あまのうずめ

さよなら、ベルリン またはファビアンの選択についてのあまのうずめのレビュー・感想・評価

4.1
1931年ベルリン。ヤーコプ・ファビアンは32才、タバコ会社のコピーライターで作家志望。夜はいつも出歩いている。親友ラブーデの論文提出に付き合った後、ラブーデは遠距離の婚約者に逃げられたとファビアンにこぼす。クラブで会計係の女性に恋をし話しかける。彼女はコルネリア、映画会社で契約部門の見習いをしながら女優を目指している。
コルネリアを送ると自分と同じ下宿だった。

▶︎時折入るナレーション、コラージュ画面、新聞の見出しのアップが効果的に使われていた。画面サイズが小さいことも意識的だろう。手持ちカメラの撮影、粒子の粗い画像も多用されデカダンスのベルリンを表すのにマッチしている。

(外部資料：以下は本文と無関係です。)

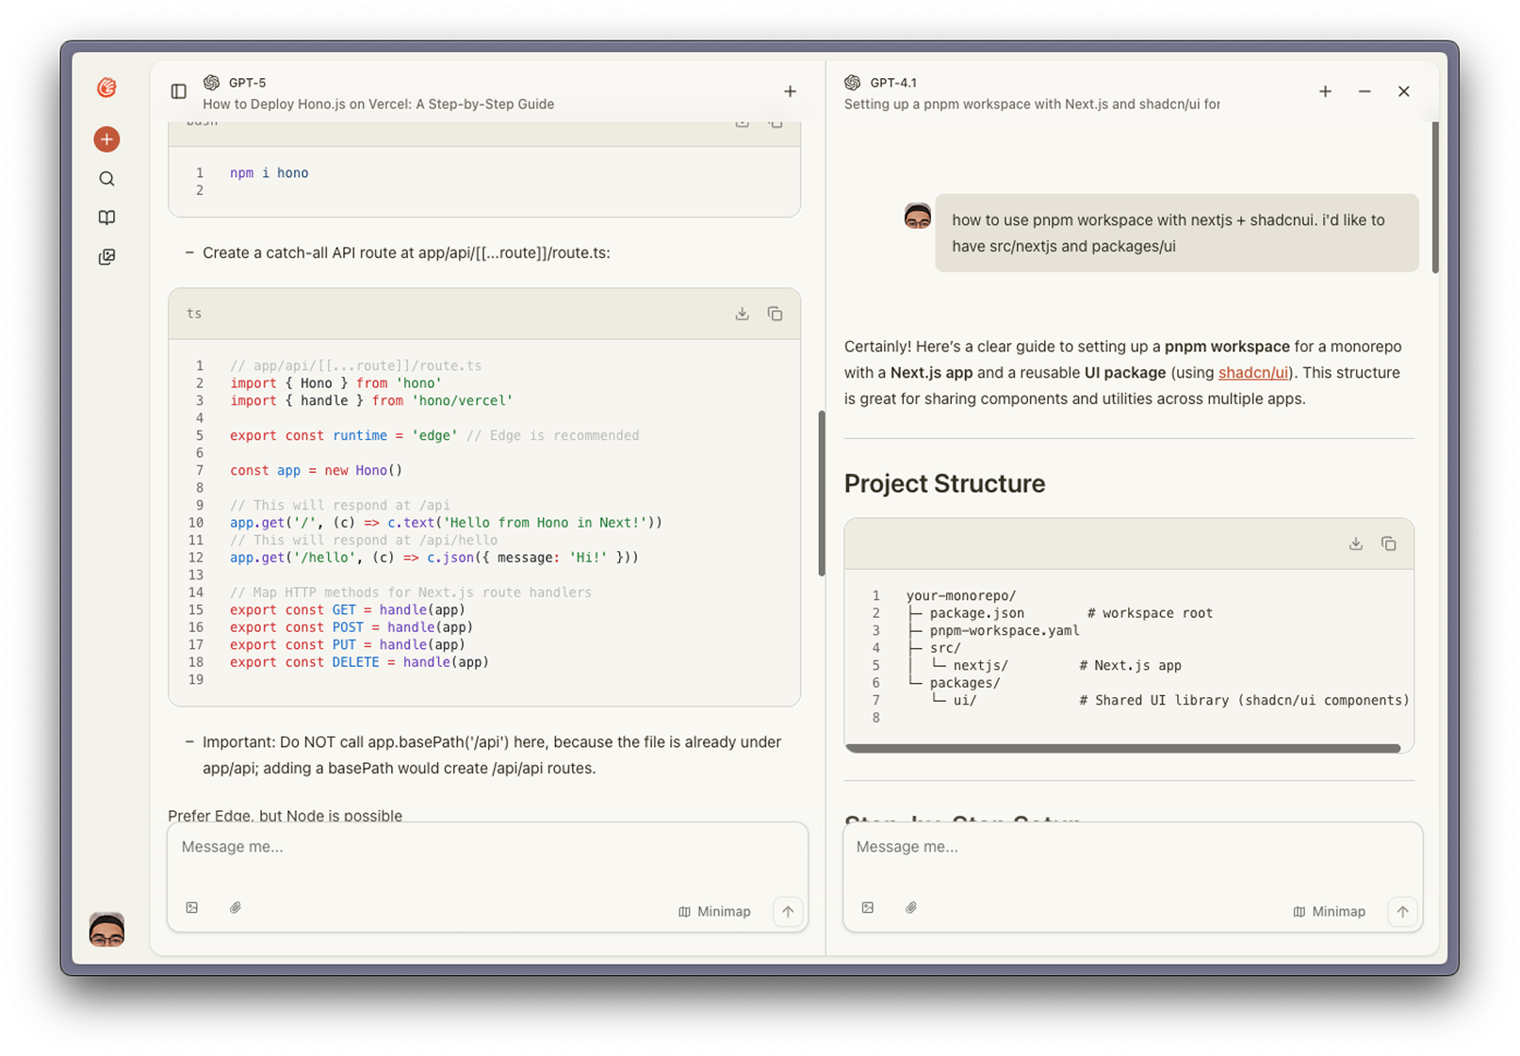
Task: Copy the Project Structure code block
Action: 1388,544
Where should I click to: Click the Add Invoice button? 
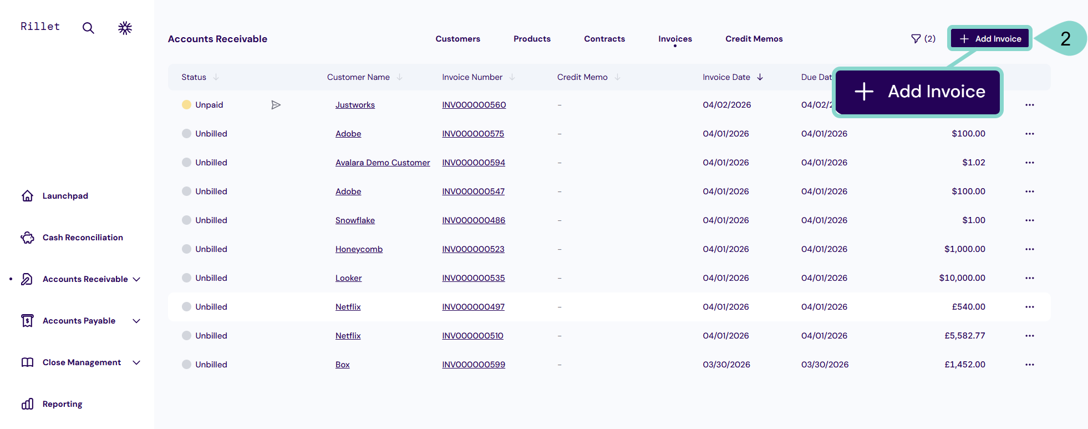[990, 38]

ファビアンとラブーデ、コルネリアの広く言えば友情と恋愛の物語だが、ファビアンを近距離で見つめる彼自身に迫った物語だ。心優しく道徳的なファビアンを眩しく温かく見つめる自分がいた。

好きなセリフやシーンも数多いが、駅で母を送ったエピソードは特に好き。3時間という尺も長く感じ無かった。

観ないといけない映画が溜まっているのに、原作に強く興味がそそられポチろうと思っている。近年無かった現象。『邦題』これでいいの?